A Bloomberg News survey of 12 economists showed revisions due to the census will likely push 2013 GDP up 1 percent to 3 percent, or as much as $275 billion, while lifting 2014 GDP growth 0.1 to 0.3 percentage points. That could help China reach its official goal of about 7.5 percent GDP growth this year.
“The government under Premier Li [Keqiang] will use whatever means to achieve” the target, said Liu Li-Gang, chief greater China economist at Australia & New Zealand Banking Group in Hong Kong, reported Bloomberg today. Liu expects the census revisions to add from 0.1 to 0.3 percentage points to this year’s GDP growth and has increased his estimate from 7.2 percent to 7.5 percent, as Beijing has increased spending and property prices stabilize.
Meanwhile, Chinese officials tomorrow will also announce new methods to count R&D expenditures and measure housing expenses—both more in line with internationally accepted standards—which are also expected to boost GDP. Those changes, along with better counting due to the census, will lead China’s National Bureau of Statistics to revise 2013 GDP up 5 percent to 10 percent, predicts the New York-based consultancy Rhodium Group.
“China is using an upgraded methodology and the results should be taken seriously,” wrote Rhodium economists Daniel Rosen and Beibei Bao in a Dec. 12 research note. “Beijing is counting activity previously underestimated, and converging toward international best practice.”

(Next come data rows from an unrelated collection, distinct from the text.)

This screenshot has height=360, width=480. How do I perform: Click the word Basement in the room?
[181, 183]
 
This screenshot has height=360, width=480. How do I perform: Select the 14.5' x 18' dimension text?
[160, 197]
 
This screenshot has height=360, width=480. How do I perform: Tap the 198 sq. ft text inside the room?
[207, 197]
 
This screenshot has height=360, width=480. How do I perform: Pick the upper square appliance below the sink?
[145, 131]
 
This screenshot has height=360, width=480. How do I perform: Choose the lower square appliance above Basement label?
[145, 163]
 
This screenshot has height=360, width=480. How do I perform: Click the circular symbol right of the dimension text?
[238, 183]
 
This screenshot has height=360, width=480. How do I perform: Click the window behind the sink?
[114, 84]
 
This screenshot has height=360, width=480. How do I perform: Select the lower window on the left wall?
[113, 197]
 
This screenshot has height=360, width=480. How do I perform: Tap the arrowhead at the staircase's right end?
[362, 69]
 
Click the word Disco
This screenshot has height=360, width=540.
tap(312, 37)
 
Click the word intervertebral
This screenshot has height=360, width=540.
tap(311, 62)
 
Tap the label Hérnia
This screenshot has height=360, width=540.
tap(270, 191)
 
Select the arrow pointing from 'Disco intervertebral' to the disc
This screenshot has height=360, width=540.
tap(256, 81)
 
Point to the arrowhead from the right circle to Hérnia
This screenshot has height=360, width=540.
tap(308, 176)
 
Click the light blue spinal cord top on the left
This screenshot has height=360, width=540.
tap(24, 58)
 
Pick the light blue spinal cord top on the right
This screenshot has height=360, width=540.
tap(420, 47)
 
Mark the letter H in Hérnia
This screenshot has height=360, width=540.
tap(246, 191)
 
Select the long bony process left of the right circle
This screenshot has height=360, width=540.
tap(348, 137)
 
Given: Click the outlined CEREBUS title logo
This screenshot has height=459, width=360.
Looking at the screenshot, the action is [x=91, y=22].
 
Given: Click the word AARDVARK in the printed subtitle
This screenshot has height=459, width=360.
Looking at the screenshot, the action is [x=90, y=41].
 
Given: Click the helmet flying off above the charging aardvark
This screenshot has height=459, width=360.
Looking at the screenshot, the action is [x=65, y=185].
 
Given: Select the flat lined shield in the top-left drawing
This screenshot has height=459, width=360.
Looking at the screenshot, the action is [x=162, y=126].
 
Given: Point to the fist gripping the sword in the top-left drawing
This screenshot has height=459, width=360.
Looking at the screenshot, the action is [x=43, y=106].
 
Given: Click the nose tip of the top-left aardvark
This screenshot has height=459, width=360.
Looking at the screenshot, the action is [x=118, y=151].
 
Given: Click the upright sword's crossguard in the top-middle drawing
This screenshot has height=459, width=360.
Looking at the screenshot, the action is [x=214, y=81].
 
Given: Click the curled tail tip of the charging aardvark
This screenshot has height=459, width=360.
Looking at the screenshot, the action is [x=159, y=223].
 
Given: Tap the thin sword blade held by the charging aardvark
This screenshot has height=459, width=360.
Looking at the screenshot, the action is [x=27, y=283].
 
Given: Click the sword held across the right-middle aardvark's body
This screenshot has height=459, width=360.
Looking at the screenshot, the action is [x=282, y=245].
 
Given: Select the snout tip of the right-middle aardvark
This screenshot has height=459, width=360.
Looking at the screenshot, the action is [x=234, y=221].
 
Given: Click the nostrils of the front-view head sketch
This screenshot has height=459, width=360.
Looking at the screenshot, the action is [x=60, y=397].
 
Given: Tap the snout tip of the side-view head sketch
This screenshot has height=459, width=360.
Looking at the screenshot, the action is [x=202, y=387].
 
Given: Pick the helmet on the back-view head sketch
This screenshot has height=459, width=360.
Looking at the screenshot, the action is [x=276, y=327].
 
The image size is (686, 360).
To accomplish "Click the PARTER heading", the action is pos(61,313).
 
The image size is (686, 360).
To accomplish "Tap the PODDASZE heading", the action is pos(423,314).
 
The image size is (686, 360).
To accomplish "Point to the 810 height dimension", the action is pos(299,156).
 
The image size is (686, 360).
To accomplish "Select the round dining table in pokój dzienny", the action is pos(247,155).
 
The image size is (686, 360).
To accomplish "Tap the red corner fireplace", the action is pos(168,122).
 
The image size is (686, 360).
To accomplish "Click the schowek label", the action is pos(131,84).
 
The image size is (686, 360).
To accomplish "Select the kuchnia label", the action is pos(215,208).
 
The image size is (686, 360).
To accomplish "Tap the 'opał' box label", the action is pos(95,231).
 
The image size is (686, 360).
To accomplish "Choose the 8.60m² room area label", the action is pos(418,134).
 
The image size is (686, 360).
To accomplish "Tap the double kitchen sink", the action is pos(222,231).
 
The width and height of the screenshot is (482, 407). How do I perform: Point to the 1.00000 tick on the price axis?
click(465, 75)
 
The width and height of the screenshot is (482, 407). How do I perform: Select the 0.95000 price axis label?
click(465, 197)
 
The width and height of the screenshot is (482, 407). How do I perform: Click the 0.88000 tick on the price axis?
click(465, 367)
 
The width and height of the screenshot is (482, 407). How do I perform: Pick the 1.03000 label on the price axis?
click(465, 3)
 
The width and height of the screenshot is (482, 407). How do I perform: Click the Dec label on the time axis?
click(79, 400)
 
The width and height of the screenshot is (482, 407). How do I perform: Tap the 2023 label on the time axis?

Similarly, London-based Capital Economics is expecting a 5 percent to 10 percent upward revision in the size of Chinese GDP, in a research note published today. Still, no reason to get too excited, the macroeconomic research company argues.
“Of course, nothing about the economy will have changed. It may be seen to be slightly richer in both per capita and aggregate terms and a few steps closer to overtaking the US in size,” writes Capital Economics chief Asia economist Mark William. “Even if recent years’ growth is determined to have been a little higher, this won’t make a big difference to the scale of the slowdown that has seen GDP growth halve since 2007. Policymakers’ priorities won’t change.”